Directions: Shown below are entries with pictures; the line with "Screen dimensions: 1568x331" through the line with "Given: Open the hamburger navigation menu" is the span to retype exactly, and the pictures stay out.
•••
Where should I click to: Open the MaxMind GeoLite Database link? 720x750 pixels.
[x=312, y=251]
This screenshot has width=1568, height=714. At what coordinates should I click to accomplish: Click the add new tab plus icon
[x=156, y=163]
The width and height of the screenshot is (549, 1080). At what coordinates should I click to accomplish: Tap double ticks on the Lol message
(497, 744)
•••
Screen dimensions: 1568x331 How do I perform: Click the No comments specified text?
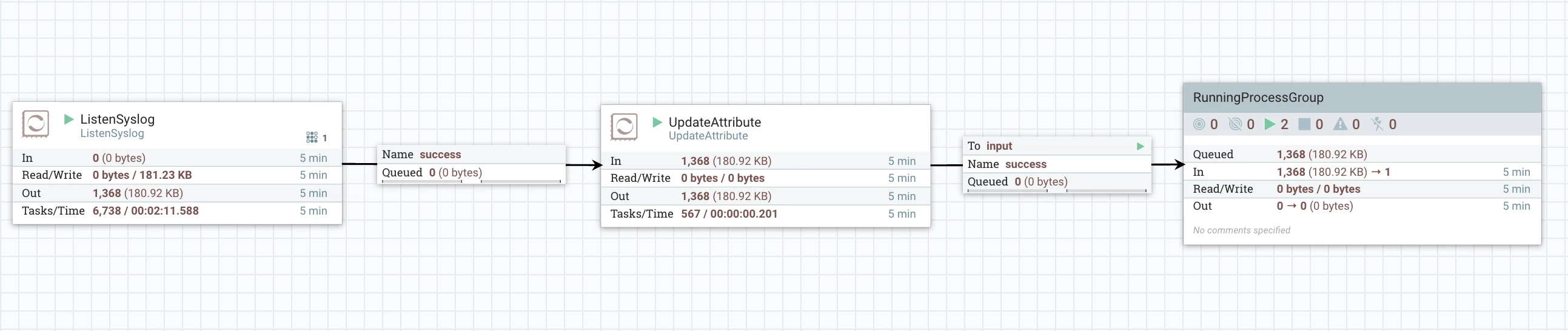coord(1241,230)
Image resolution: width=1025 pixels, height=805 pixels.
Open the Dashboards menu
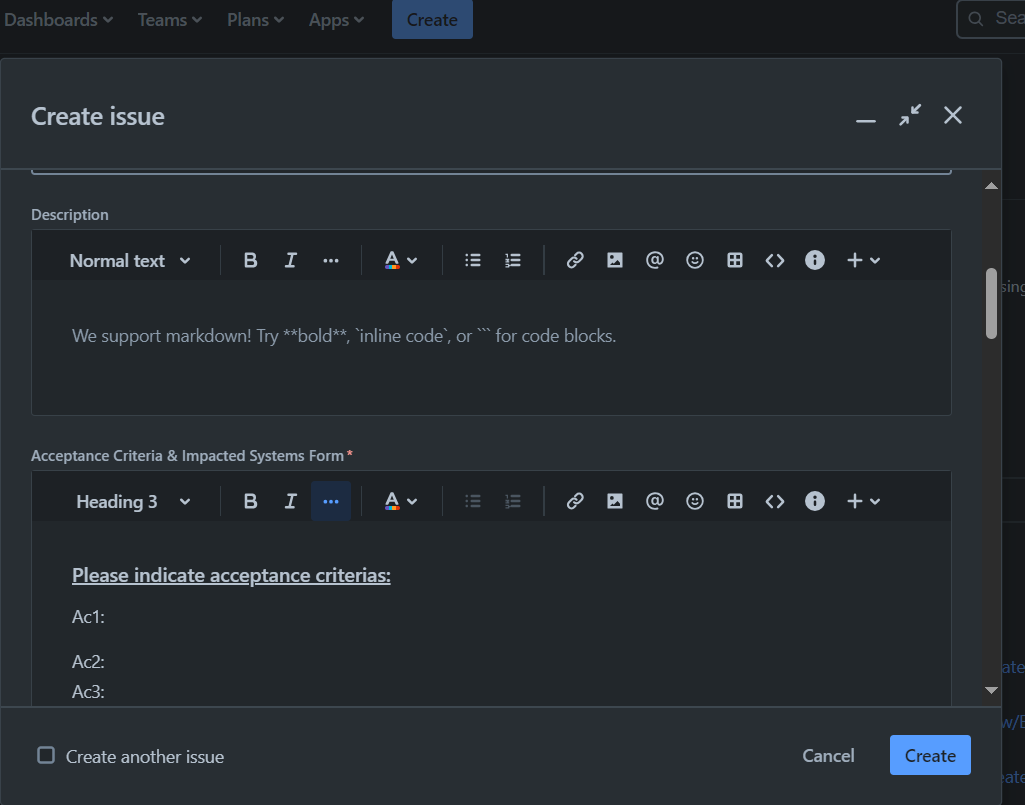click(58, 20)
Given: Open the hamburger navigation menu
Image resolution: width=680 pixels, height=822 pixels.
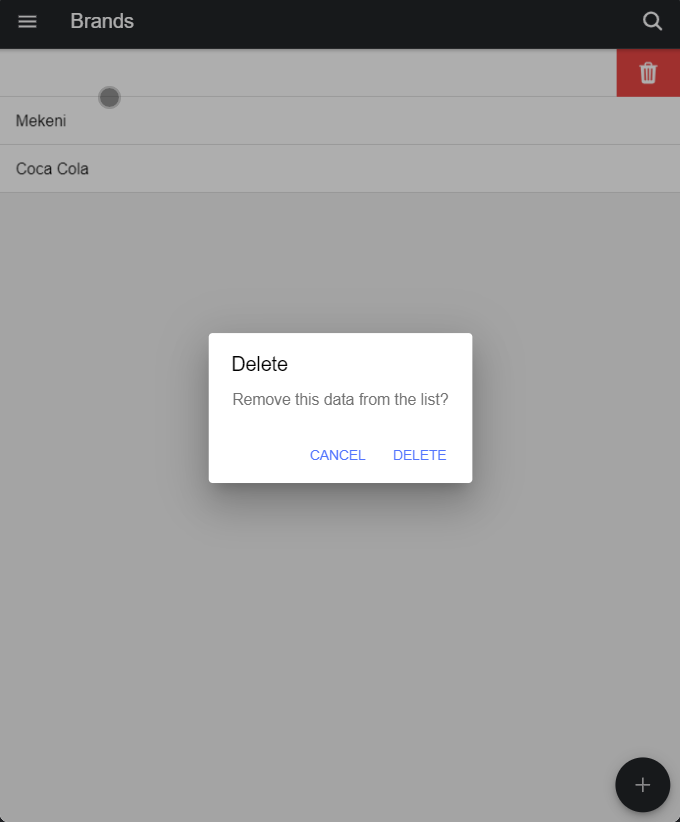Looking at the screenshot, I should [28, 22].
•••
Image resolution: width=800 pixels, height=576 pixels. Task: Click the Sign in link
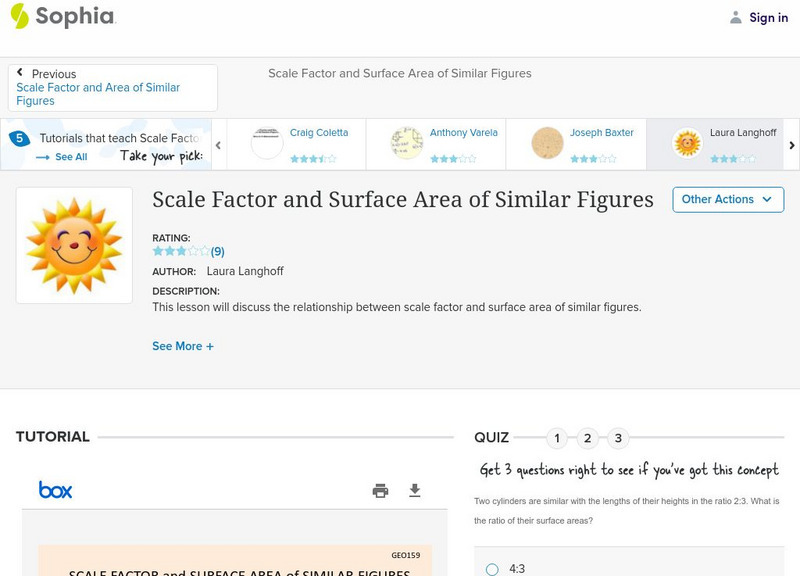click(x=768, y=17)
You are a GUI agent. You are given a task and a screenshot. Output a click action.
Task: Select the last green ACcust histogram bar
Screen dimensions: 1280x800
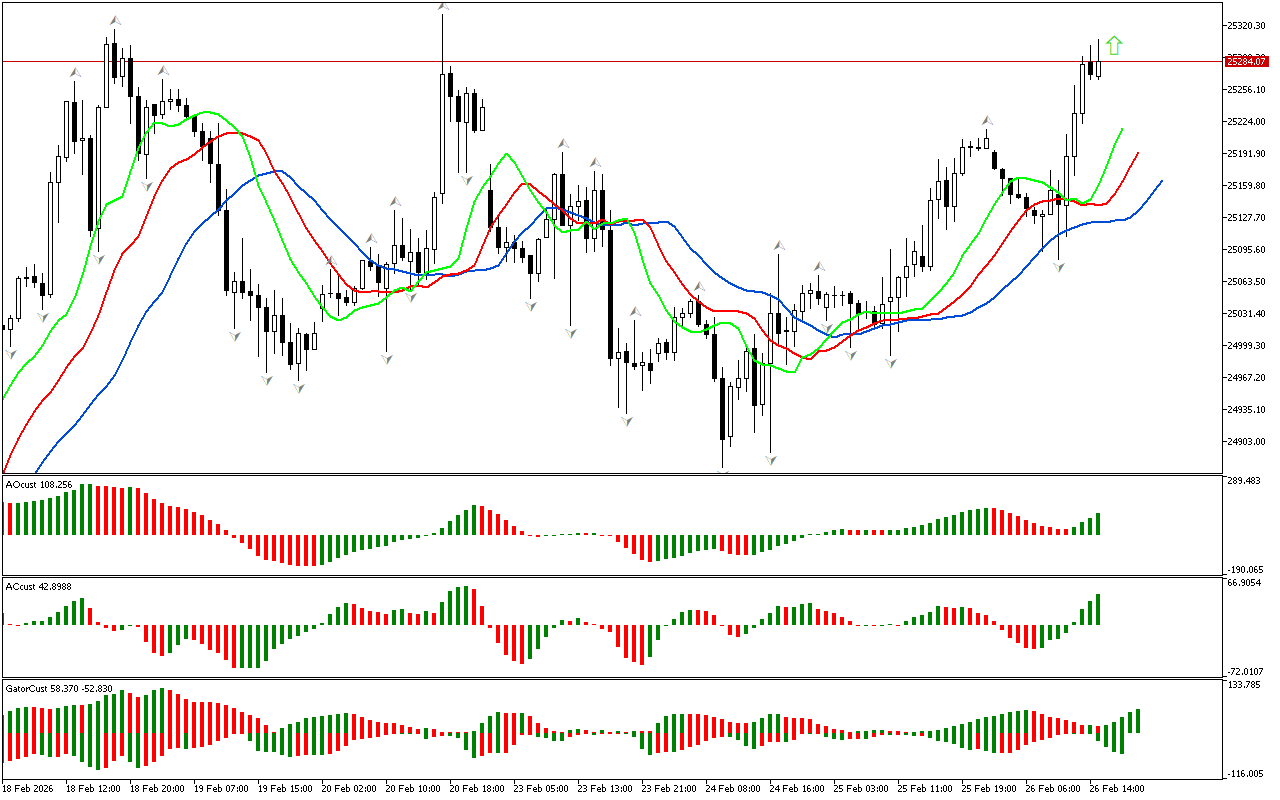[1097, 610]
•••
Answer below:
Screen dimensions: 1568x331 How do I perform: Click the No comments specified text?
coord(1241,230)
Image resolution: width=1025 pixels, height=805 pixels.
Open the Dashboards menu
click(58, 20)
Given: Open the hamburger navigation menu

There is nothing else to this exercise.